News Letter
2 May 2012

THE PSNI has received intelligence in the last year that a probe into claims of collusion between the Garda and IRA has become a “significant issue amongst leading republicans”.

And the Smithwick Tribunal also heard a claim yesterday that some testimony given to the inquiry has been deliberately false to try and end proceedings early.

The claims emerged as PSNI Detective Chief Superintendent Roy McComb gave evidence to the Smithwick Tribunal.

An intelligence precis read by Mr McComb also alleged that since the 1970s a number of gardai and customs officers based in the Republic have provided information to the Provisional IRA, particularly forewarning of searches and arrests.

“The current Smithwick Tribunal has become a significant issue amongst leading republicans,” the precis stated, and added that PIRA members are concerned the testimonies of certain individuals will lead to other material coming to light.

“By this, they mean information about past members and leaks from An Garda Siochana,” it said.

The precis further claimed that the PIRA are anxious that the tribunal should complete its work as soon as possible.

Mr McComb said the intelligence – which was rated as “credible, reliable and accurate” – also claimed that key PIRA members are aware that some testimony to the tribunal is deliberately false and is intended to bring it to an early conclusion.

The Smithwick Tribunal is probing claims of collusion between the Garda and IRA, specifically in the murder of the two most senior RUC men to be killed during the Troubles.

Chief Superintendent Harry Breen and Superintendent Bob Buchanan were murdered in an IRA ambush minutes after leaving a meeting at Dundalk Garda station.

Three former Garda sergeants have been named by the tribunal – Owen Corrigan, Leo Colton and Finbarr Hickey. All three deny any collusion.

Yesterday’s evidence mentioned Mr Hickey with regard to Garda officers passing information to the IRA.

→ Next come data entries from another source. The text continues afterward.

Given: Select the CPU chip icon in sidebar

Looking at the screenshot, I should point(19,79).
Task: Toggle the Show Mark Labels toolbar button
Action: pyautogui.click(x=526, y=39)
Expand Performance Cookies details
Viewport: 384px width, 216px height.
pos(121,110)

A second document, dated June 2009, further maintained that Mr Hickey “was responsible for the passing of information to PIRA, which resulted in the murder of Chief Superintendent (Harry) Breen and Superintendent (Bob) Buchanan”. However, the document also notes that the informer who made this claim about Mr Hickey later denied giving the information.

Mr Hickey – who was jailed for the production of false passports – denies the allegation.

The first intelligence document read to the tribunal by Mr McComb yesterday also said the PIRA’s intention had been to kidnap Mr Breen and Mr Buchanan but that there had been a major dispute among those directly involved as to how the attack was to be conducted.

Last week, the tribunal heard allegations that Deputy First Minister Martin McGuinness was the northern commander of the IRA and that he had ordered the capture and torture of Mr Breen and Mr Buchanan.

Mr McGuinness has denied the allegations and said he is prepared to give evidence to the tribunal, but insisted that he is not aware of any information which would be of use to the tribunal.